[EXTRACT PROVIDED]:
Abstract
We propose a method for integrating Japanese empty category detection into the preordering process of Japanese-to-English statistical machine translation. First, we apply machine-learning-based empty category detection to estimate the position and the type of empty categories in the constituent tree of the source sentence. Then, we apply discriminative preordering to the augmented constituent tree in which empty categories are treated as if they are normal lexical symbols. We find that it is effective to filter empty categories based on the confidence of estimation. Our experiments show that, for the IWSLT dataset consisting of short travel conversations, the insertion of empty categories alone improves the BLEU score from 33.2 to 34.3 and the RIBES score from 76.3 to 78.7, which imply that reordering has improved For the KFTT dataset consisting of Wikipedia sentences, the proposed preordering method considering empty categories improves the BLEU score from 19.9 to 20.2 and the RIBES score from 66.2 to 66.3, which shows both translation and reordering have improved slightly.- Anthology ID:
- W16-4615
- Volume:
- Proceedings of the 3rd Workshop on Asian Translation (WAT2016)

[SUPPLIED MATERIAL]:
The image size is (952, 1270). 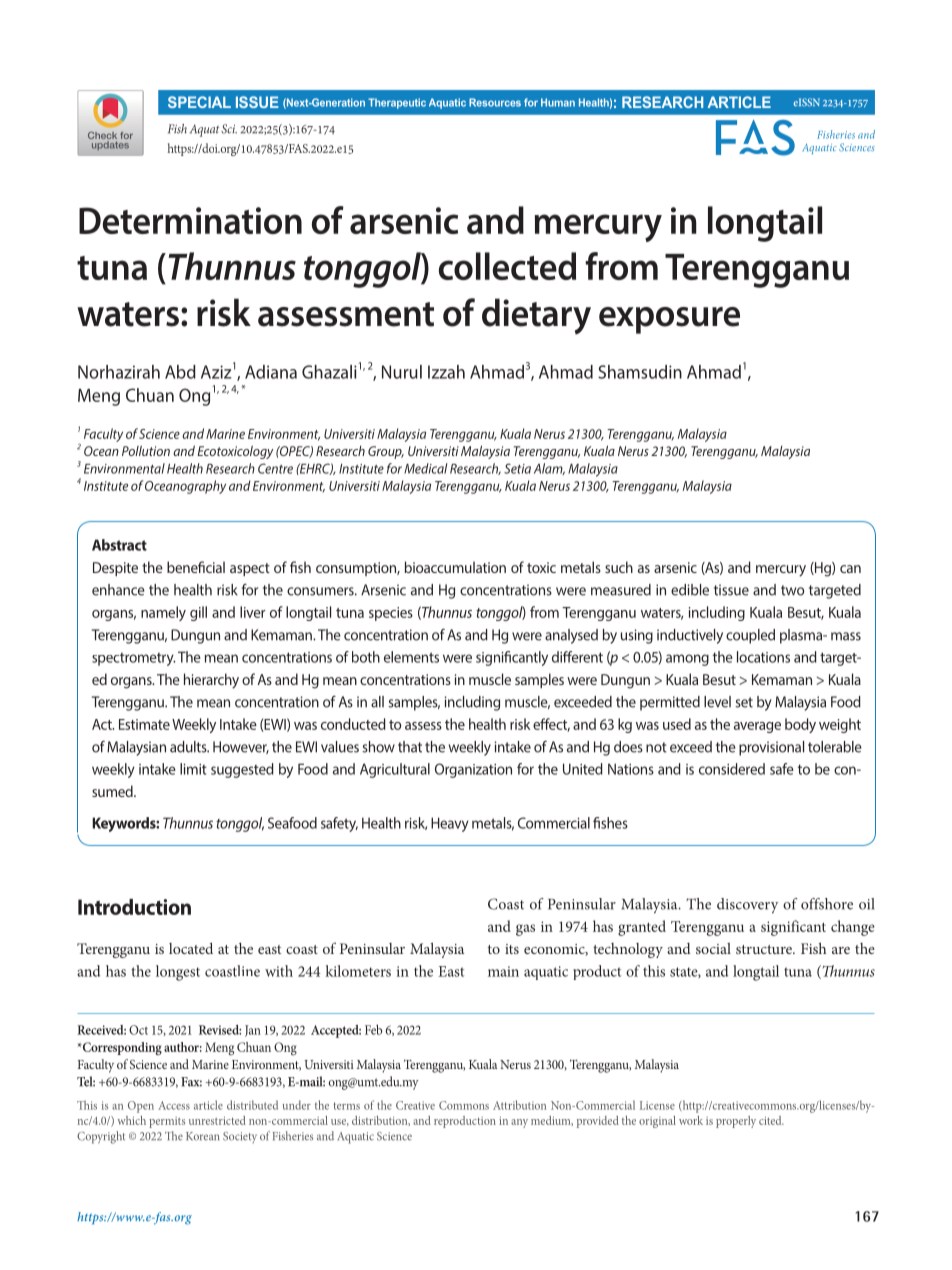 What do you see at coordinates (792, 590) in the image?
I see `two` at bounding box center [792, 590].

[INSTRUCTIONS]:
#1 In the abstract on Japanese empty category detection, what happened to the BLEU score on the KFTT dataset with the proposed preordering method?
#2 List every score value given in the abstract on Japanese empty category detection, with the metric and dataset for each.
#3 Resume the abstract on Japanese empty category detection from the point where it stops.
The data following the abstract on Japanese empty category detection is not used here.

[RESPONSE LIST]:
#1 It rose from 19.9 to 20.2.

#2
- IWSLT, BLEU: 33.2 (baseline) and 34.3 (improved)
- IWSLT, RIBES: 76.3 (baseline) and 78.7 (improved)
- KFTT, BLEU: 19.9 (baseline) and 20.2 (improved)
- KFTT, RIBES: 66.2 (baseline) and 66.3 (improved)

#3
- Month:
- December
- Year:
- 2016
- Address:
- Osaka, Japan
- Editors:
- Toshiaki Nakazawa, Hideya Mino, Chenchen Ding, Isao Goto, Graham Neubig, Sadao Kurohashi, Ir. Hammam Riza, Pushpak Bhattacharyya
- Venue:
- WAT
- SIG:
- Publisher:
- The COLING 2016 Organizing Committee
- Note:
- Pages:
- 157–165
- Language:
- URL:
- https://aclanthology.org/W16-4615
- DOI:
- Cite (ACL):
- Shunsuke Takeno, Masaaki Nagata, and Kazuhide Yamamoto. 2016. Integrating empty category detection into preordering Machine Translation. In Proceedings of the 3rd Workshop on Asian Translation (WAT2016), pages 157–165, Osaka, Japan. The COLING 2016 Organizing Committee.
- Cite (Informal):
- Integrating empty category detection into preordering Machine Translation (Takeno et al., WAT 2016)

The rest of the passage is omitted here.